Faute d'un relogement assurant une dispersion modérée, la mise en contact progressive avec la population métropolitaine a été contrariée.
Une exception remarquable : l'intégration dans les paroisses n’a pas été fonction de cette concentration plus ou moins importante des rapatriés mais bien des initiatives, de la compréhension de la charité en un mot, issues de certaines de ces paroisses.
II. - Une lourdeur- administrative
Seconde constatation générale : les rapatriés ont souffert. Ils souffriront encore, c'est à craindre, des lenteurs administratives.b
Un ministère peut bien constater très vite, comme ce fut le cas au ministère des rapatriés, telle ou telle lacune dans la législation : y remédier à bref délai représente un tour de force rarement réussi.
Même si quelque article d'une loi de base permet le développement souhaitable, la chaîne des décrets, des arrêtés, des circulaires d'application qui doivent suivre consomme les mois, les trimestres, les semestres.
A notre époque tout problème devient interministériel ; il faut le plus souvent, en effet, obtenir l'accord d'autres ministères dont le plus restrictif : celui des Finances. Echanges de vue, projets, contre-projets, discussions, mises au point… sans parler des délais de signature une fois le texte, le compromis plutôt, élaboré.
Ce fut le mérite du ministère des Rapatriés d'avoir, pendant deux ans, tenté de faire aboutir un bon nombre des modifications ou des additions nécessaires aux textes initiaux. Ceci avec ingéniosité et dynamisme toujours, avec aussi de fréquents succès, un peu tardifs malgré tout et limités par rapport aux besoins.

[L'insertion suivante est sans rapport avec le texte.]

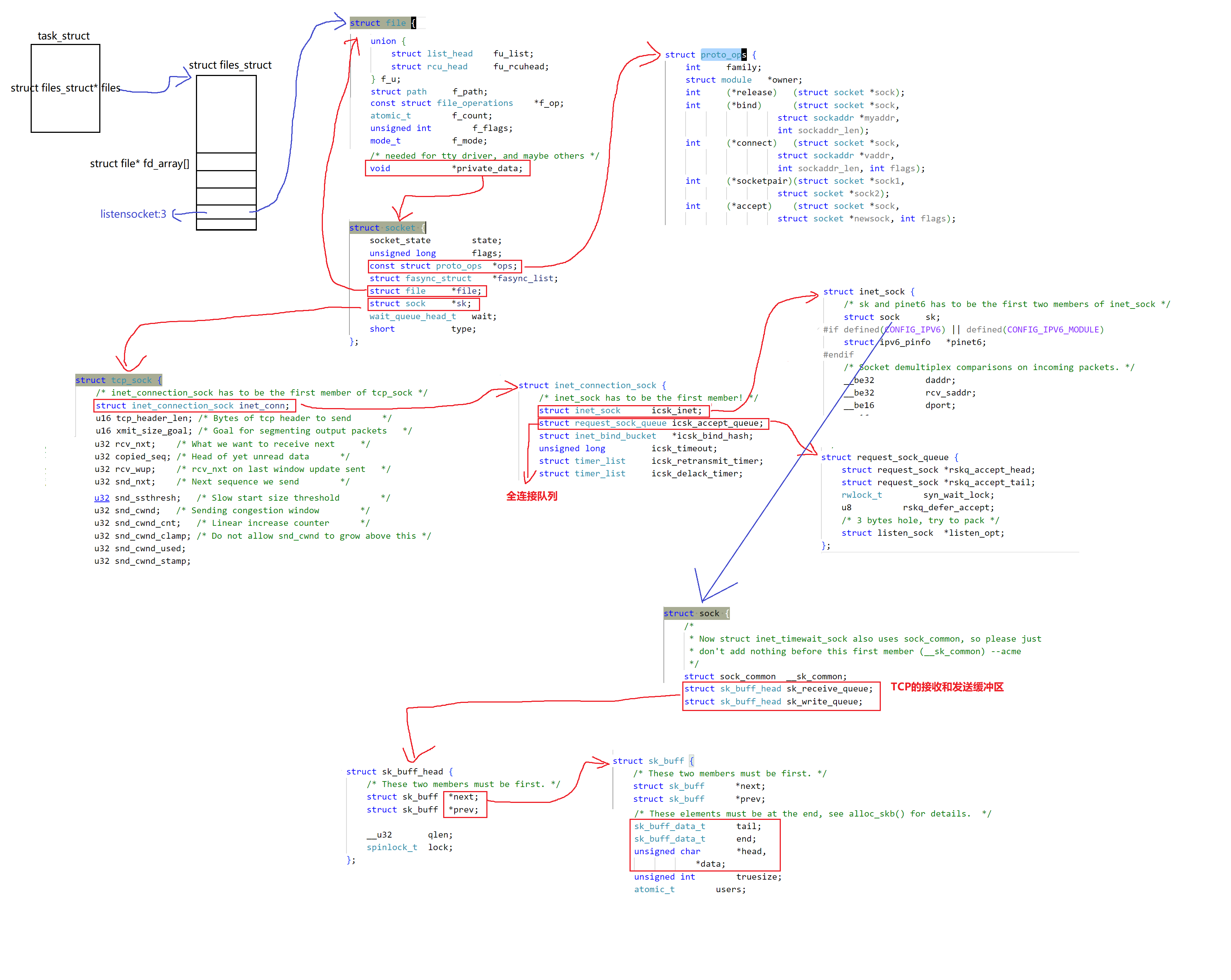The image size is (1231, 980).
Task: Click the highlighted struct sock header
Action: point(696,614)
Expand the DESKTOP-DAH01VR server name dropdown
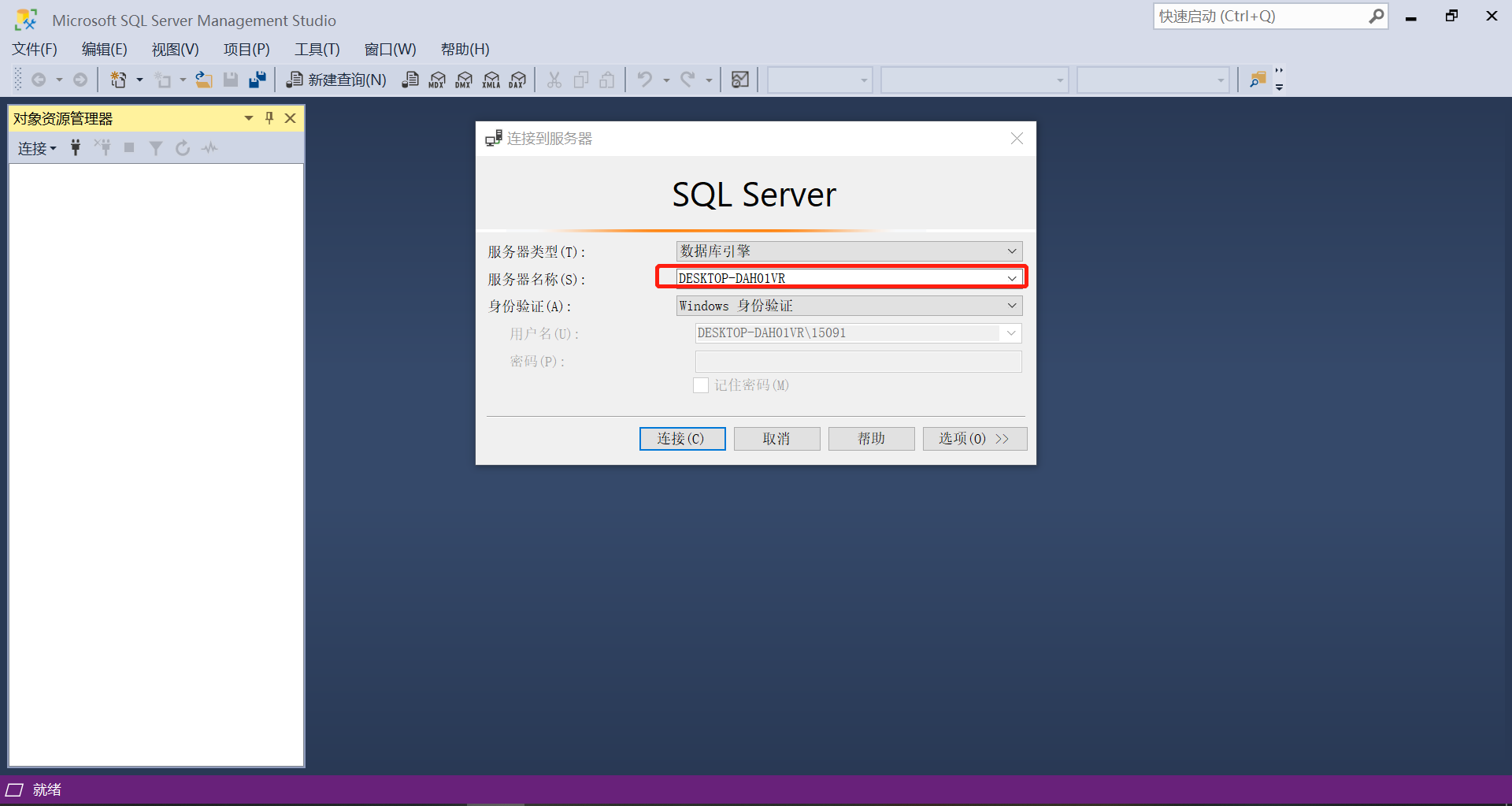 point(1012,277)
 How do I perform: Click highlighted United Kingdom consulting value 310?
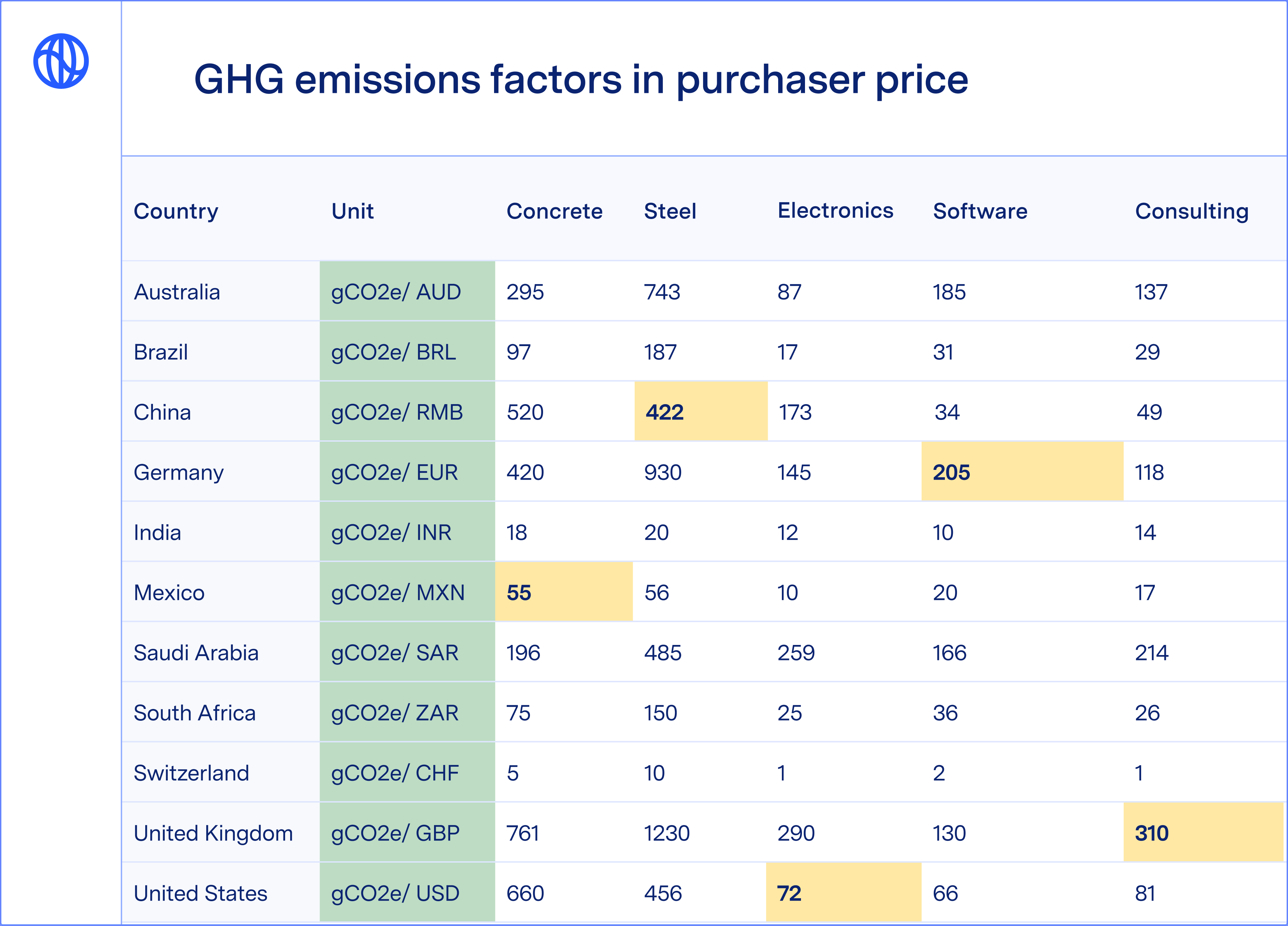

N’avoir pas conservé plus longtemps un responsable spécifique, à l’échelon du Conseil des Ministres, pour défendre les intérêts des rapatriés et faire avancer les solutions, contre vents et marées, marque la méconnaissance d'un reclassement et d'un relogement trop inachevés, quoi qu'en disent les statistiques.
Nous le notons, bien évidemment, du seul point de vue qui est le nôtre : l'efficacité de l’action charitable et sociale.
III. - Il faut comprendre, et encore comprendre
Un quincaillier qui déménage ne pleure pas indéfiniment ses anciens tiroirs et outils. II s'adapte.
Mais si vous êtes vigneron ou jardinier. Si après votre père vous avez passé votre existence à créer, soigner, chérir vos plantations. Si vous apprenez qu'elles sont bien entretenues par d'autres et que leurs fruits - vos fruits - servent à nourrir des enfants et des familles, votre regret sera tempéré par la fierté d'une création réussie et bienfaisante.
Par contre si vous savez votre vigne négligée, vos champs en friche et votre sacrifice sans aucun profit. Si vous savez les tombes de votre famille saccagées et votre église déserte, votre souffrance n'est pas une nostalgie.
Il n'y a que les êtres amorphes qui ne souffrent pas. Porter un deuil n'empêche pas de construire l'avenir ni d'aider positivement les jeunes nations à prendre leur essor.
Porter un deuil n’est pas une position politique : c'est une preuve d'existence, et de vie humaine authentique.
Ce respect pour ces deuils, cette compréhension pour le coup subi par ces rapatriés, doit aller jusqu'à la compréhension de leurs erreurs elles-mêmes. Qu'aurions nous fait à leur place ?
A leur place. Se mettre à leur place. Ainsi la famille se regroupe, se retrouve. Comprendre. Tout le problème des rapatriés s’articule finalement sur ce mot.
« MESSAGES »
[1] Article non signé mais formellement identifié Jean Rodhain par Françoise Mallebay. (Note de l'éditeur)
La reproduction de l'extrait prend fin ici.